Stated exercise: Arrange the stretch of the listing from the line containing "You are a GUI" through the line containing "This screenshot has height=585, width=1006." as a numbered list. Skip blank lines and leave the pictures out.

Raw records:
## Begin
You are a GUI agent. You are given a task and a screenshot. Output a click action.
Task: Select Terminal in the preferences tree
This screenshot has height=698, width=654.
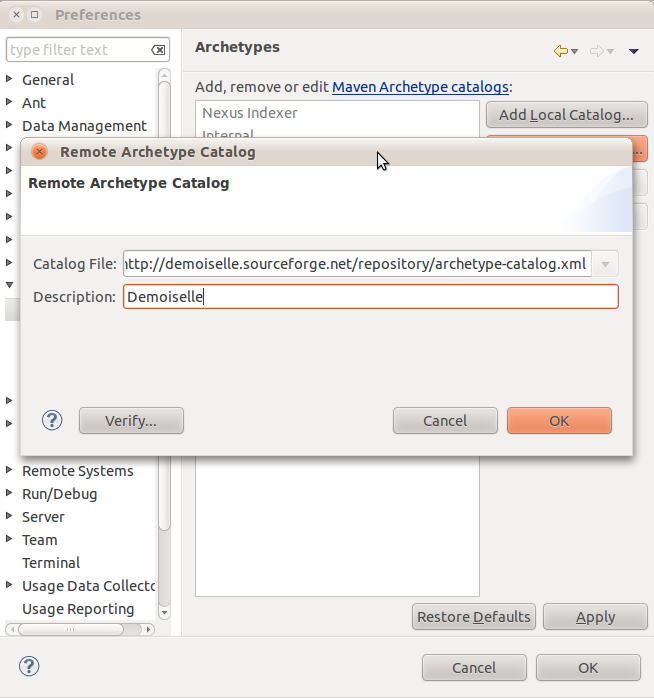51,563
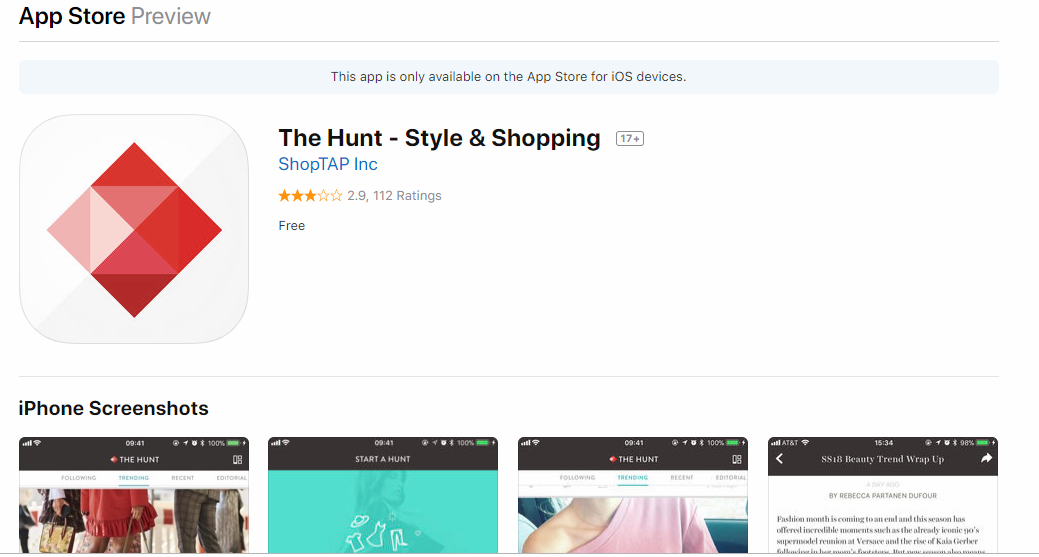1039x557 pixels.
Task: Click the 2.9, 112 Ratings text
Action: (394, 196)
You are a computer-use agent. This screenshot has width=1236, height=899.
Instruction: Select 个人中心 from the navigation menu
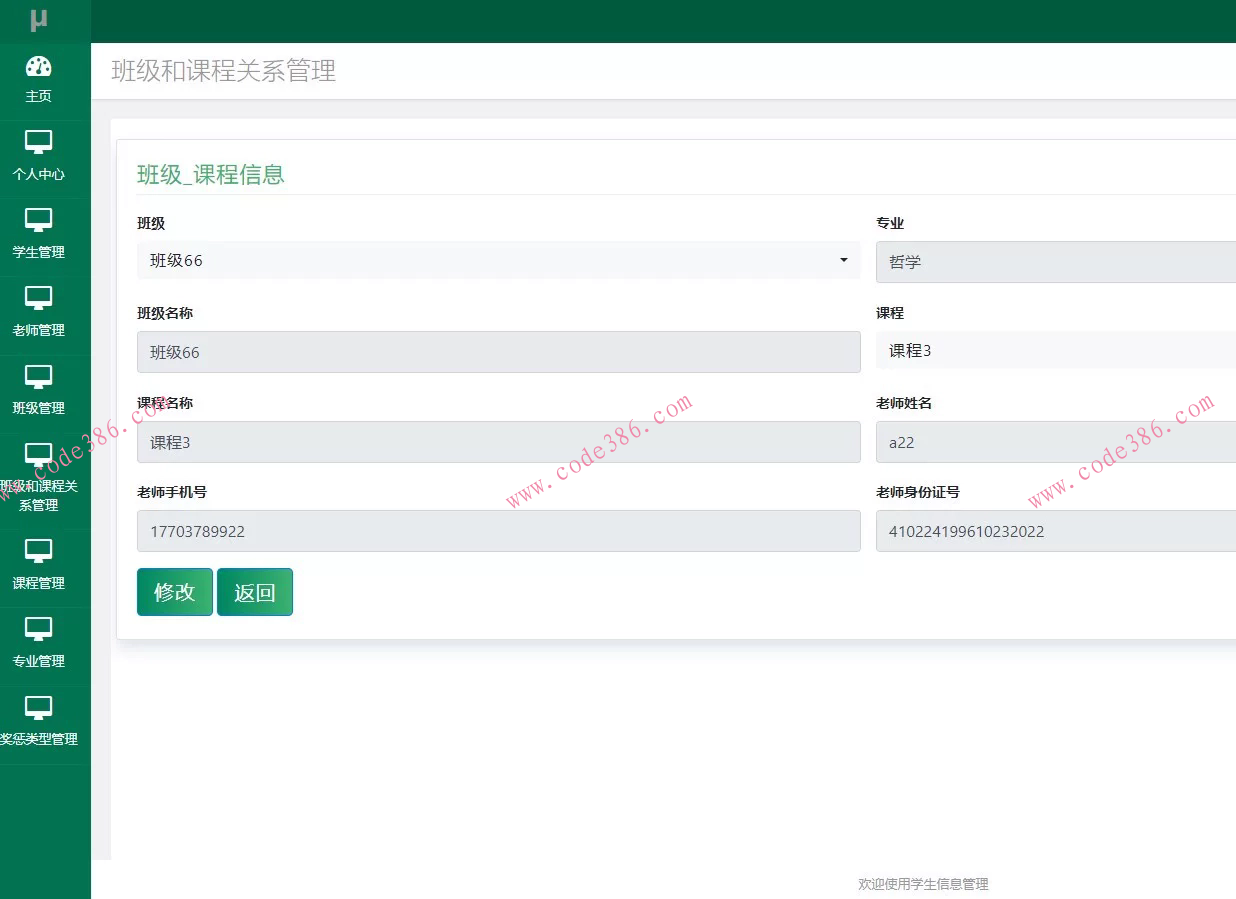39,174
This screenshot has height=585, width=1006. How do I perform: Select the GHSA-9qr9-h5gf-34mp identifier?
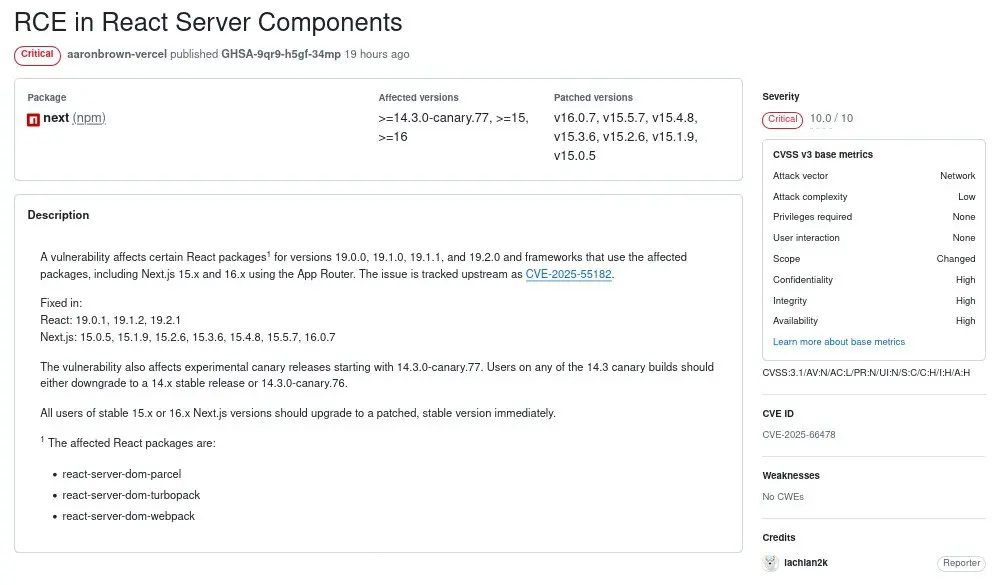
## End
## Begin
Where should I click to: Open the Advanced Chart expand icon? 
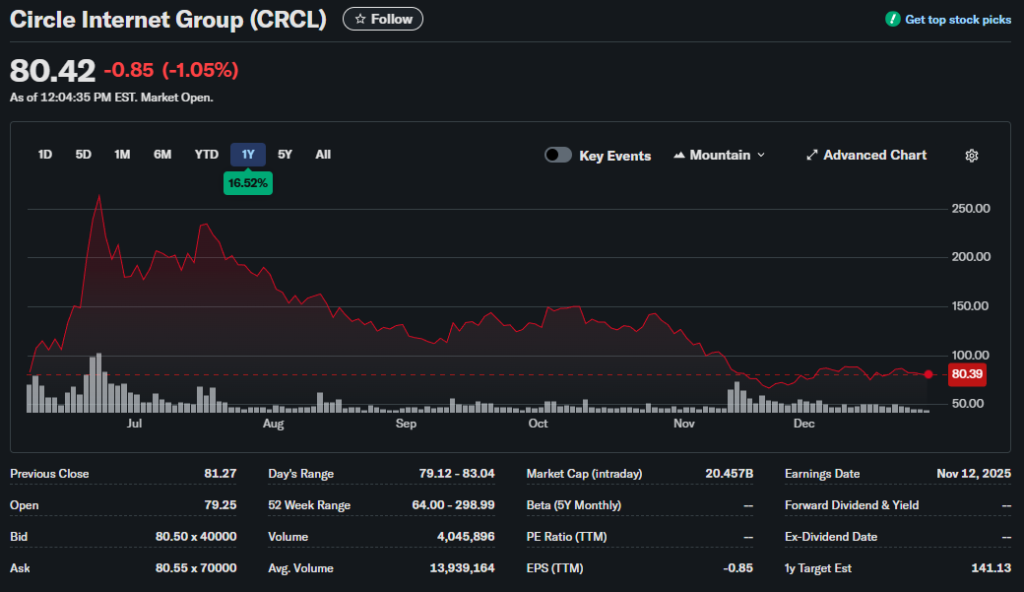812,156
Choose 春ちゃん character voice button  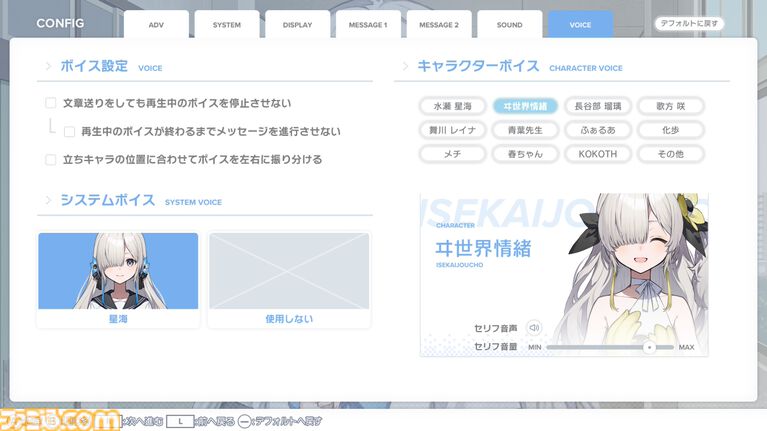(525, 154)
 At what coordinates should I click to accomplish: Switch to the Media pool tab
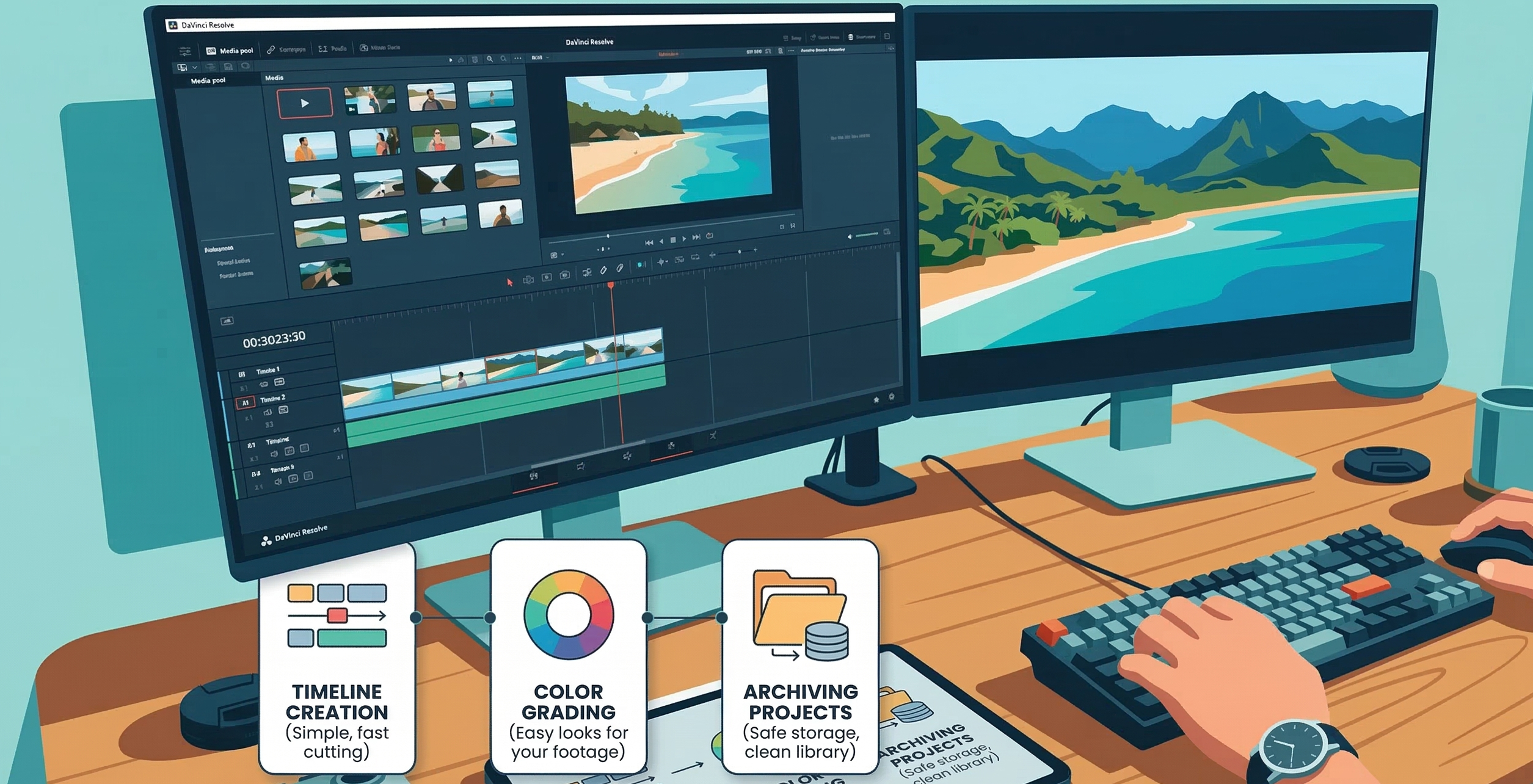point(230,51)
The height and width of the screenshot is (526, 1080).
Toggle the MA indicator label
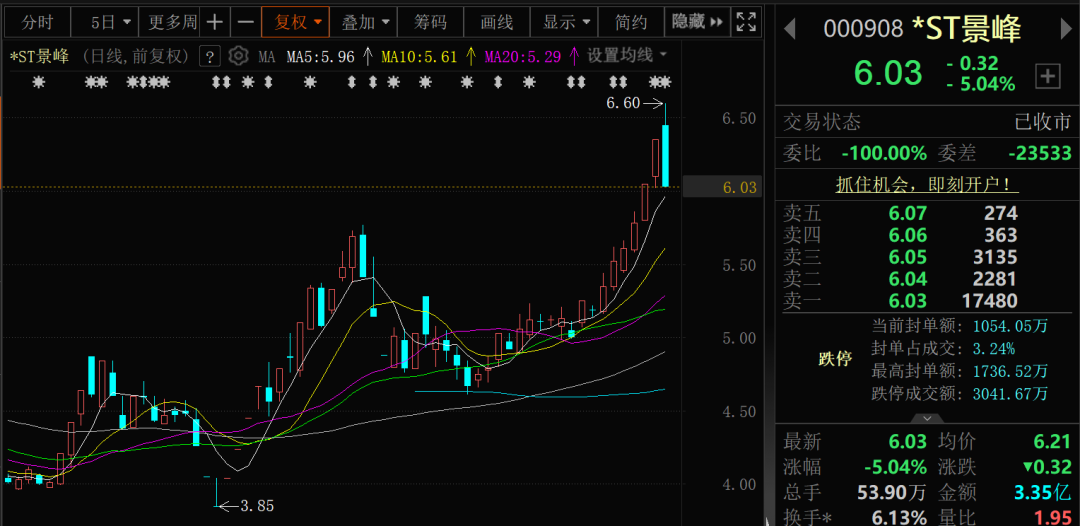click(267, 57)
## End
## Begin
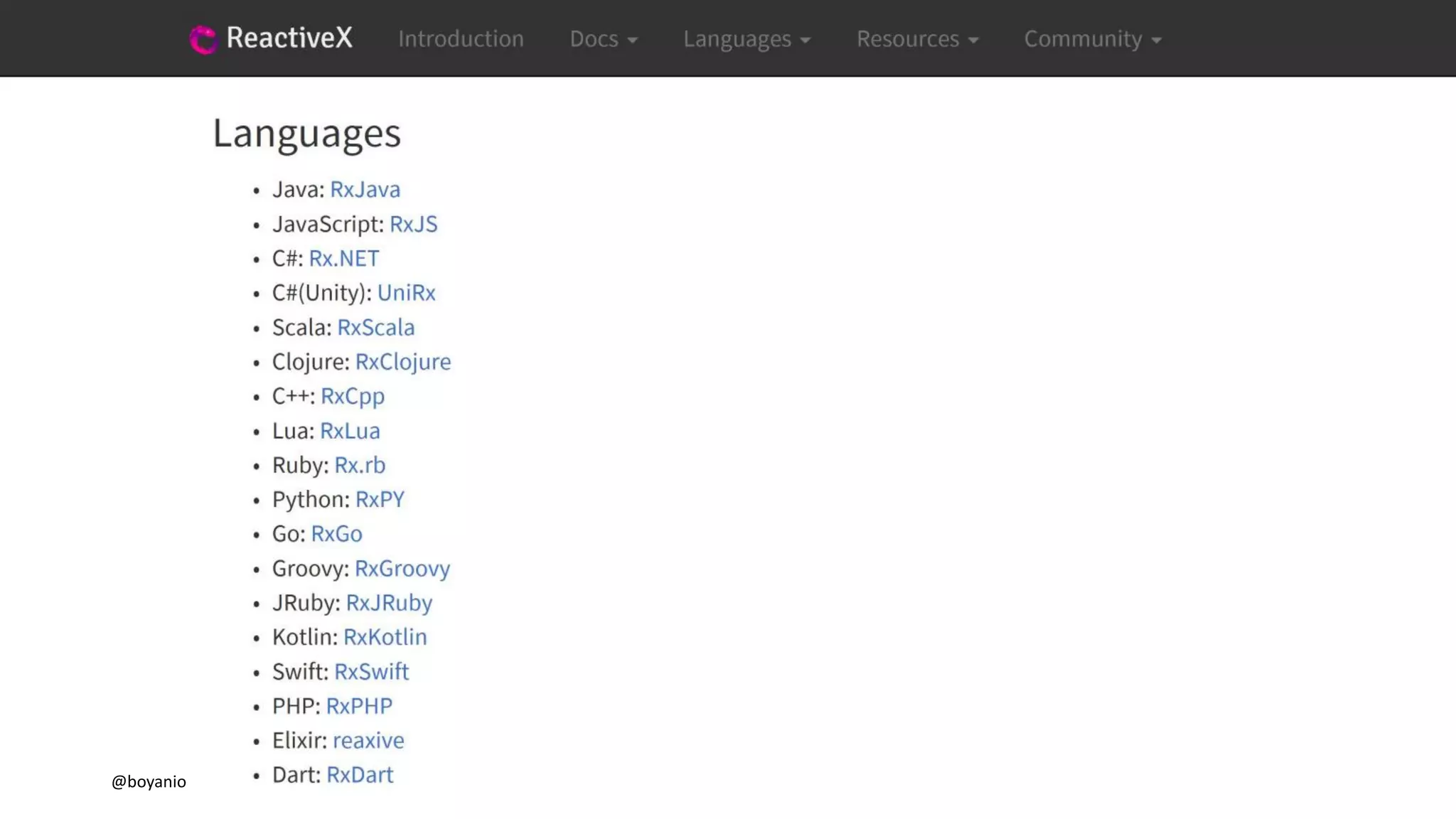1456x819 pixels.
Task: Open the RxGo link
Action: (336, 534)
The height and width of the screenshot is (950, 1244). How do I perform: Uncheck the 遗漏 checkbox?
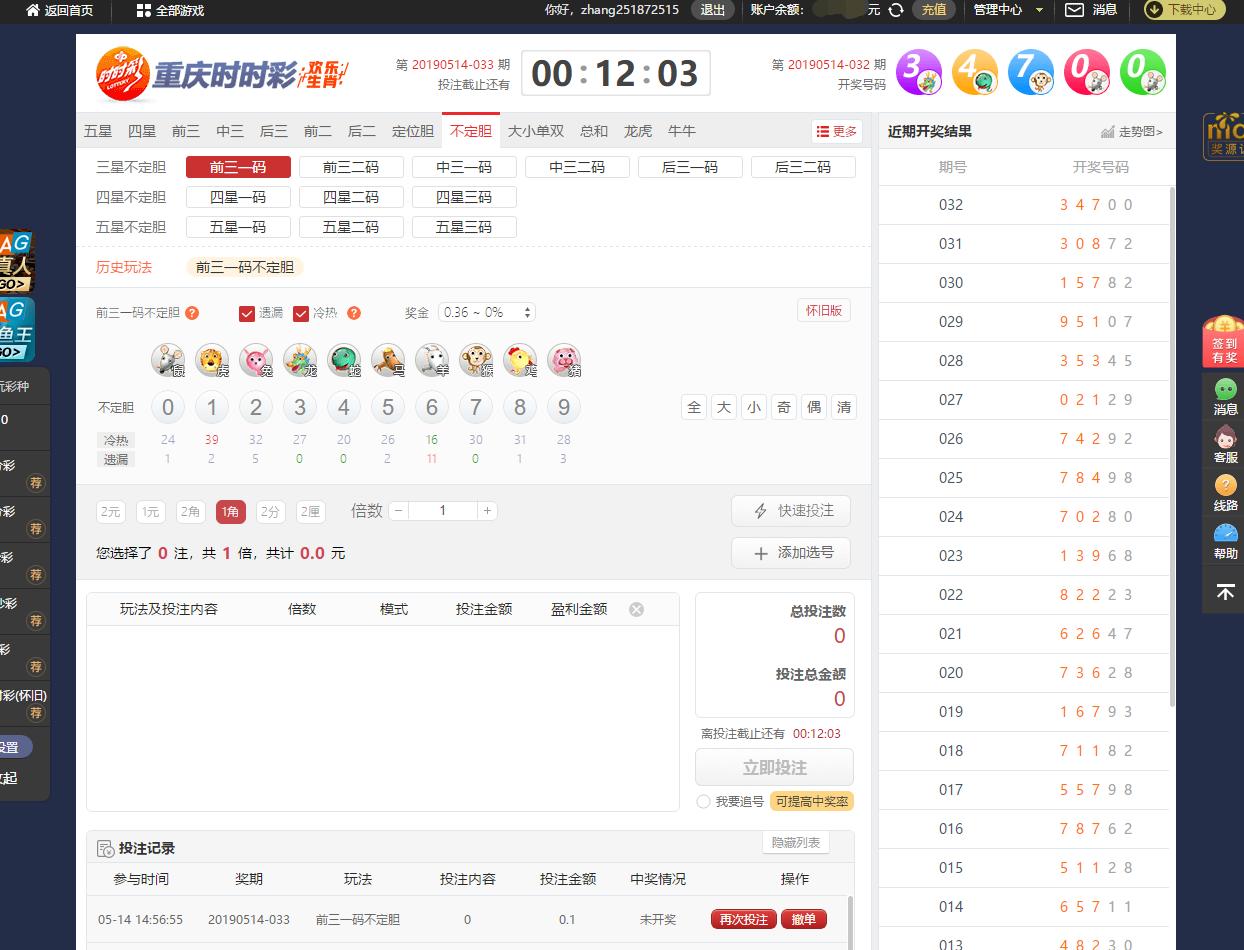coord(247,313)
## End
Result of this task:
1. You are a GUI agent. You are given a task and a screenshot. Output a click action.
2. Task: Select Terminal in the preferences tree
3. This screenshot has height=698, width=654.
4. 51,563
5. 1039x557 pixels.
6. Task: Click the 2.9, 112 Ratings text
7. Action: (394, 196)
8. You are a computer-use agent. This screenshot has width=1236, height=899.
9. Instruction: Select 个人中心 from the navigation menu
10. 39,174
11. This screenshot has height=585, width=1006. How do I perform: Select the GHSA-9qr9-h5gf-34mp identifier?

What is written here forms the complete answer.